DNAstack, a company that offers software for scientists to more efficiently find, access, and analyze the world’s exponentially growing volumes of genomic and biomedical data, is using integrate.ai’s product platform to support federated learning in their work in autism. DNAstack leads the Autism Sharing Initiative, an international collaboration to create the largest federated network of autism data, empowering better genetic insights and accelerating precision healthcare approaches.

“Autism is complex and research has shown the value of connecting massive datasets to drive critical insights. Genetic and health datasets are large, sensitive, and globally distributed, making it impossible to bring them all together in one place,” said Marc Fiume, co-founder and CEO of DNAstack. “Federated learning will empower us to ask new questions about autism across global networks while preserving privacy of research participants.”

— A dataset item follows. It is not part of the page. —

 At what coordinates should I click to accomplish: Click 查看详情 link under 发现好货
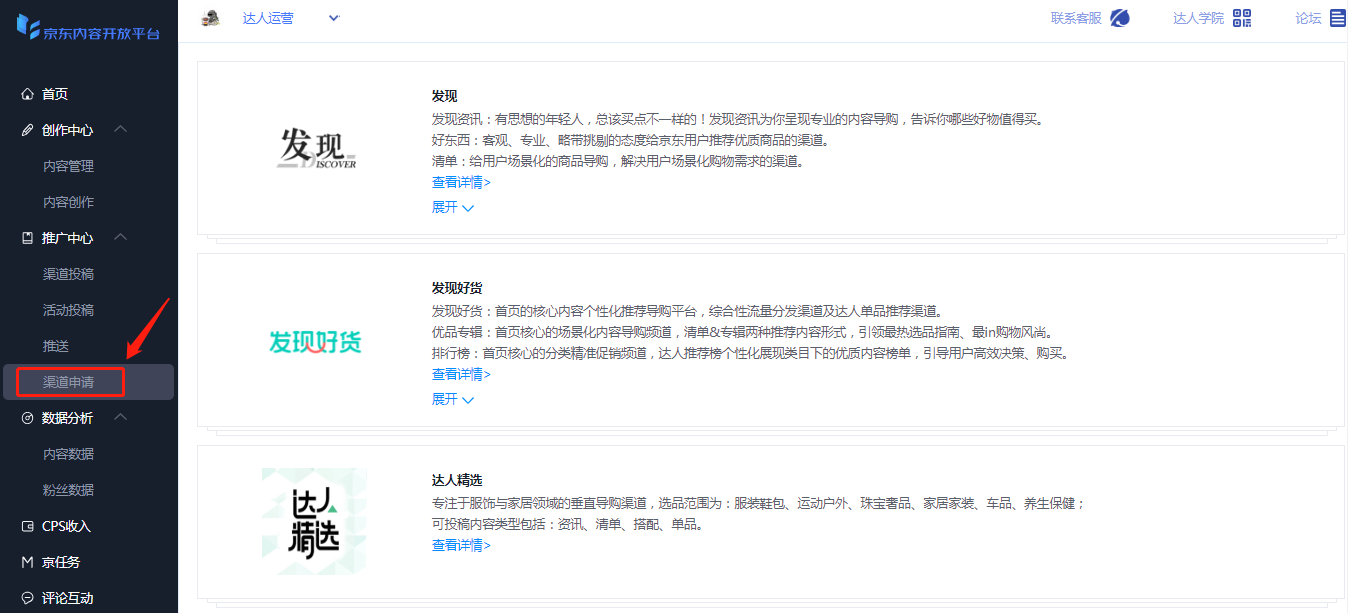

In the heavily regulated worlds of healthcare, financial services, and manufacturing, roadblocks to collaborating with sensitive data abound – from existing and proposed privacy regulations and intellectual property (IP) concerns to the high cost of centralizing massive datasets. Data science initiatives often fail or never start in the areas where their impact could be most life changing, such as early cancer diagnoses and detections of fraud, underscoring the considerable need for privacy-preserving data analytics solutions. Armed with experience serving enterprises across six industries and the construction of its own data network, which leveraged 20B interactions between businesses and people, integrate.ai enables safe access to sensitive data with developer tools for privacy-safe machine learning and analytics.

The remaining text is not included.